Its coverage, which is fairly sophisticated for a smaller paper when it comes to Medicare policy, takes on the case of a liquid oxygen dependent patient who is being pressured to change as a result of DME Competitive Bidding.
The patient was diagnosed with lymphangioleiomyomatosis, a rare lung disease that requires her to use liquid oxygen, as ordered by her doctor. She awaits a double lung transplant.
When competitive bidding came to her area, the company wanted to switch her from liquid oxygen to a lower cost ambient air concentrator, the story reports. She has thus far been able to resist the switch by arguing for the medical need of the liquid oxygen.
That doesn’t mean, however, that other patients aren’t seeing similar switches and that this supplier won’t continue to try to push a lower cost solution.
Purpose was to lower cost
DME has historically been seen by CMS and the HHS Office of Inspector General as one of the easier avenues to commit Medicare fraud. Daytime television used to be full of advertisements guaranteeing patient access to Medicare funded power mobility devices.
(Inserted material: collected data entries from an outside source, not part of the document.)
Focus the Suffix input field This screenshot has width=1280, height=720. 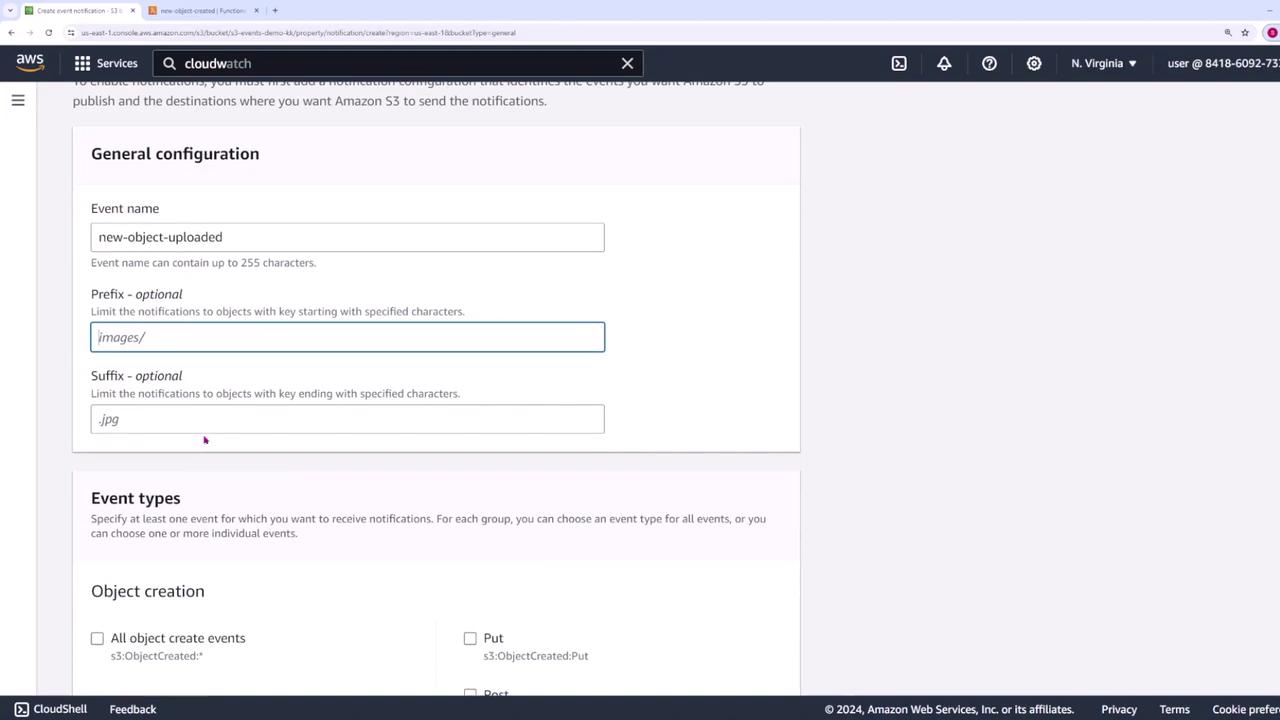[x=347, y=419]
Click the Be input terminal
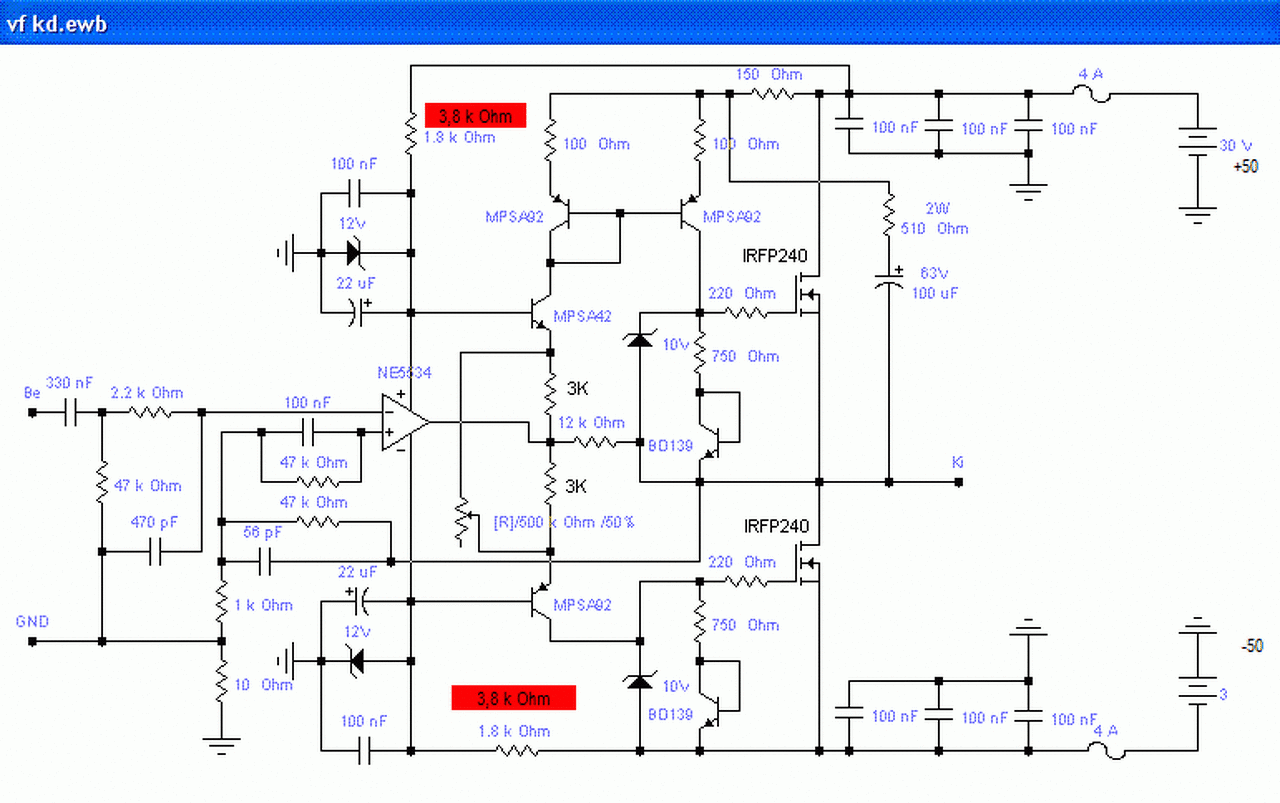Screen dimensions: 1280x803 32,411
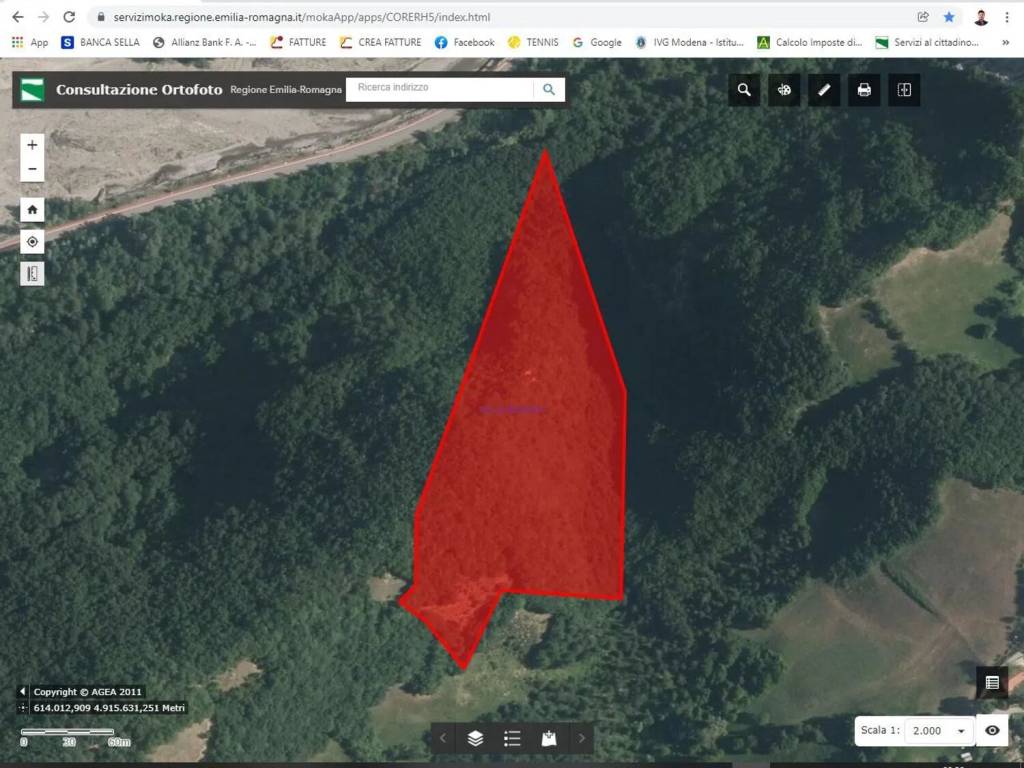Zoom out the map with minus button

click(32, 169)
After a major investigation into fraud involving the power devices in the middle of the last decade, Medicare has cracked down with much tighter device rules. As a result, the commercials and costs have both dropped.
In addition, a DME supply chain made up of smaller stores and suppliers operating market by market was not seen as an efficient use of Medicare resources. Cost and overhead were naturally higher, given the fragmentation of the market.
Under competitive bidding, companies would submit bids to serve geographic areas, and presumptively Medicare would benefit by paying a lower price for supplies. Patients, on the hook for a percentage of Medicare expenses, would also benefit.
Having now gone through two rounds of bidding and re-competing for DME contracts, CMS has made the case that the program is working as intended, most recently as reported by Inside Washington Publishers.
Patients tell a different story. In some cases, so do Medicare Administrative Contractors. NHIC, one of the DME MACs, reminded competitive bidding suppliers in late June that they are not allowed to require the patients to pick up oxygen and oxygen supplies.
The Center for Medicare Advocacy, a patient advocacy group, details a series of complaints made by patients in Medicare Competitive Bidding areas. Most of the patient problems have centered around these issues:
· Long delivery times: Patients are complaining that ordered suppliers are not being delivered in a timely manner, imperiling health and wellness.
· Refusal to provide: DME suppliers are refusing to supply certain items, even though they have been properly prescribed and approved for the patient. In many cases, the DME stops carrying a certain item for cost purposes, leaving the patient to try to find an alternate supplier or change supplies.
· Refusal to deliver: This refers to the above reminder by NHIC. Part of the competitive bidding process is that the supplier is supposed to factor in delivery costs as part of the bid, because delivery is a required component. Further, the supplier is required to arrange delivery at the point of discharge from a SNF or other facility, not make the patient wait for a shipment via the regular mail.
· Repair obligation: Supplies are not following up to assist patients with device repair in a timely fashion, forcing the patient to seek other options.
The Center for Medicare Advocacy is naturally going to reflect patient complaints – that is its purpose. It has also pointed out problems with set up and delivery. The general theme of the complaints is that the DME supplier, which is locked into price structure under competitive bidding, is looking to recover revenue on the cost side, at the expense of patient satisfaction.
As part of the purpose of the DME competitive bidding program is to reduce the choice of suppliers to cut costs, this would logically place an added burden on the patient to find another option among a dwindling base of choices.
Short of an uproar large enough to get Congressional attention, it’s doubtful that Medicare will scale back its DME competitive bidding ambitions.
As it stands now, there remains a disagreement over the scope of any concerns over the current program, and it is pretty clear that competitive bidding is having a positive impact on cost and making it easier to monitor potential fraud because there is a smaller volume of suppliers.
For providers who prescribe DME, your best bet is to try to refer your patients to a supplier that you have confidence in – if one exists in your area, and to ensure that you stress the medical need of the specific item of DME that you prescribe, with documentation to back it up.